Asian Development Bank's Haruhiko Kuroda is poised to triple the capital base.

The global economic crisis is giving a new lease on life to international financial institutions, and the Asian Development Bank is moving quickly to seize the opportunity.

The ADB is expected to win approval for a tripling of its capital base, to $165 billion, at its annual board of governors meeting in Bali, Indonesia, early next month. That would make the Manila-based institution the first of the major IFIs to obtain a sizable increase in its resources.

Supporters of the move say it comes not a moment too soon. Losses, measured by declines in equity and bond markets in developing Asia (which does not include Japan and Australia) and the depreciation of Asian currencies against the U.S. dollar, hit $9.6 trillion in 2008, exceeding the region’s GDP of $8.9 trillion in 2008, and constituting the biggest drop of any emerging-markets region, according to a March report by the ADB.

Additional capital would enable the bank to help its members weather the crisis, says ADB president Haruhiko Kuroda, a former vice minister of Finance in Japan. "Most loans are for continuing and expanding of investments in infrastructure, but in some cases we are talking about assistance for immediate quick-disbursement loans," Kuroda told Institutional Investor in an interview in his Manila office last month. Sovereign lending will increase, especially to poor nations such as Bangladesh, Cambodia, Laos and states hit by lower oil prices and the global crisis.

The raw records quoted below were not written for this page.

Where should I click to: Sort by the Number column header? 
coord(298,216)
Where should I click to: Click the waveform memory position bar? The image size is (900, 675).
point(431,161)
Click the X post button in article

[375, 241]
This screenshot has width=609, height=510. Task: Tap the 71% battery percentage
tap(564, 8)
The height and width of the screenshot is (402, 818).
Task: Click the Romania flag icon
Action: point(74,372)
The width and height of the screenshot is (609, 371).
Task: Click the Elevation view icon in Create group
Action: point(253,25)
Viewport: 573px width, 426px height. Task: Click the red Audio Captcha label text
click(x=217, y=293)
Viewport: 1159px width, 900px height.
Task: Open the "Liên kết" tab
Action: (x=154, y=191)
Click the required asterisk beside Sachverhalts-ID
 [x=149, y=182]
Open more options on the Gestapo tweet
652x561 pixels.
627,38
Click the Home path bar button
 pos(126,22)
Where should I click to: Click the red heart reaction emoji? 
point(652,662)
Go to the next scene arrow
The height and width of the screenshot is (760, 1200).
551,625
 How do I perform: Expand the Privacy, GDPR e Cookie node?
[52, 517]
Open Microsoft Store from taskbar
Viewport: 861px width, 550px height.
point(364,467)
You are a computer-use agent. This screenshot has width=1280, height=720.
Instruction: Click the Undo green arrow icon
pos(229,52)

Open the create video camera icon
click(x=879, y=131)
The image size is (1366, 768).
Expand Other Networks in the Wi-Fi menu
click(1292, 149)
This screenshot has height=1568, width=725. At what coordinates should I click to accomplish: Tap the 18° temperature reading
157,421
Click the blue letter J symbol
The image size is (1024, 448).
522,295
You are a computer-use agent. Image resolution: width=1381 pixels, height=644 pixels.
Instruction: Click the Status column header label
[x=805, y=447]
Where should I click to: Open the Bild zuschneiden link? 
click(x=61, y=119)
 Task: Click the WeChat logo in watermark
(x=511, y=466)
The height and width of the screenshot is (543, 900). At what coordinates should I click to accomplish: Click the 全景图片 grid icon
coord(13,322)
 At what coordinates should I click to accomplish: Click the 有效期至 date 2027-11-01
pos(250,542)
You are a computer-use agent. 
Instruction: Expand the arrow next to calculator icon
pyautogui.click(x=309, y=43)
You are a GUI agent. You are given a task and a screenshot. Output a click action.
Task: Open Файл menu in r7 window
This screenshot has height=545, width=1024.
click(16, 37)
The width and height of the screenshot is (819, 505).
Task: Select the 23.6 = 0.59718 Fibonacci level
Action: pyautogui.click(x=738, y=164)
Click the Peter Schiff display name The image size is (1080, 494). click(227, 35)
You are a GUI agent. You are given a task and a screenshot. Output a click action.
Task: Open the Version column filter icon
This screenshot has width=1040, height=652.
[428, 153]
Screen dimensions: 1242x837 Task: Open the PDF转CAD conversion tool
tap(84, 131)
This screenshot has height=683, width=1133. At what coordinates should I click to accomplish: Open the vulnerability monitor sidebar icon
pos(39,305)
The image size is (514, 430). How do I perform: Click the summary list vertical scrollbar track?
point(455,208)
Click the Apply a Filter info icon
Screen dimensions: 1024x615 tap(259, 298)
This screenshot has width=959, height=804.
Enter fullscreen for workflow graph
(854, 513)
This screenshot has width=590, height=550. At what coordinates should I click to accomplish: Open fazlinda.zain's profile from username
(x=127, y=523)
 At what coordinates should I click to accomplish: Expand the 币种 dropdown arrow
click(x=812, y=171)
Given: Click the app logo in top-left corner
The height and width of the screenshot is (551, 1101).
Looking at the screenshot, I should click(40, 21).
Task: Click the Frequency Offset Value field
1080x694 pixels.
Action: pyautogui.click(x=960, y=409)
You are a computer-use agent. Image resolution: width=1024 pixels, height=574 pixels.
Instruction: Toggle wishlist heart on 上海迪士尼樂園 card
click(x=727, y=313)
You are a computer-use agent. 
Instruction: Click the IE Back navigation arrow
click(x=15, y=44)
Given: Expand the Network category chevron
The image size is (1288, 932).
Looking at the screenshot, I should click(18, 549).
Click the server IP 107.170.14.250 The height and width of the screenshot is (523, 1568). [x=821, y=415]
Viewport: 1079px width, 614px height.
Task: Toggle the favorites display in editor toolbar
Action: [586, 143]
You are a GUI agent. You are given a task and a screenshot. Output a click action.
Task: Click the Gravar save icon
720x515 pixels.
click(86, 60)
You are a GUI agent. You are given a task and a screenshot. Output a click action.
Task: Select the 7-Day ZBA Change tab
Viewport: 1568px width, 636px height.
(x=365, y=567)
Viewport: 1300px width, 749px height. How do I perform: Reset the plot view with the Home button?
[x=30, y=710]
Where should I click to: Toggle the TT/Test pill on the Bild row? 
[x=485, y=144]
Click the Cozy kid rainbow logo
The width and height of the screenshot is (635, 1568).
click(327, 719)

Sources close to the multilateral lender, which was founded in 1966 and is owned by 48 Asia-Pacific nations and 19 Western countries, many of them members of the Organization for Economic Co-operation and Development, say approval is likely. The request was unanimously endorsed by G-20 finance ministers at their meeting in London last month.

The bank distributed more than $10.5 billion in loans last year, primarily for infrastructure projects in developing nations. The capital increase will enable the bank to boost lending to about $12 billion a year through 2020, Kuroda says. The ADB had applications for close to $7 billion in loans as of early last month.

The bank plans to direct a big portion of the increased funds to support trade finance, a new priority for the institution. Most of the bank’s Asian members rely heavily on exports for growth, but recessions in the U.S. and Europe have curbed demand for the region’s products and sent economies into a tailspin. The bank will extend loans to exporters through Asian commercial banks, which have been hesitant to lend amid the current credit crisis. It does not bail out banks. "We intend to substantially increase our assistance to trade finance," Kuroda says. "Even trade credit is now not so easy to get in developing countries." On April 1 the ADB board agreed to boost its annual trade finance facility to $1 billion, up from $150 million when it was set up in 2004.

For some, chipping in extra funds will be money well spent. China, which currently accounts for 6.4 percent of the ADB’s capital base, is the third-largest shareholder, after Japan and the U.S., which each own 15.6 percent. "China realizes that this global crisis means it can no longer rely on the U.S. and EU for exports — its exports in the future will depend on Asia, Africa and Latin America," says Guan Anping, a Beijing-based adviser to the Chinese government.

The move to triple the ADB’s capital base coincides with the decision by Asian finance ministers to set up a $120 billion foreign exchange swap fund, also to be voted on next month at the ADB meeting. The creation of the swap fund, combined with the expansion of the ADB’s capital base, "would provide some assurance that a crisis like 1997 or 1998 would be avoided."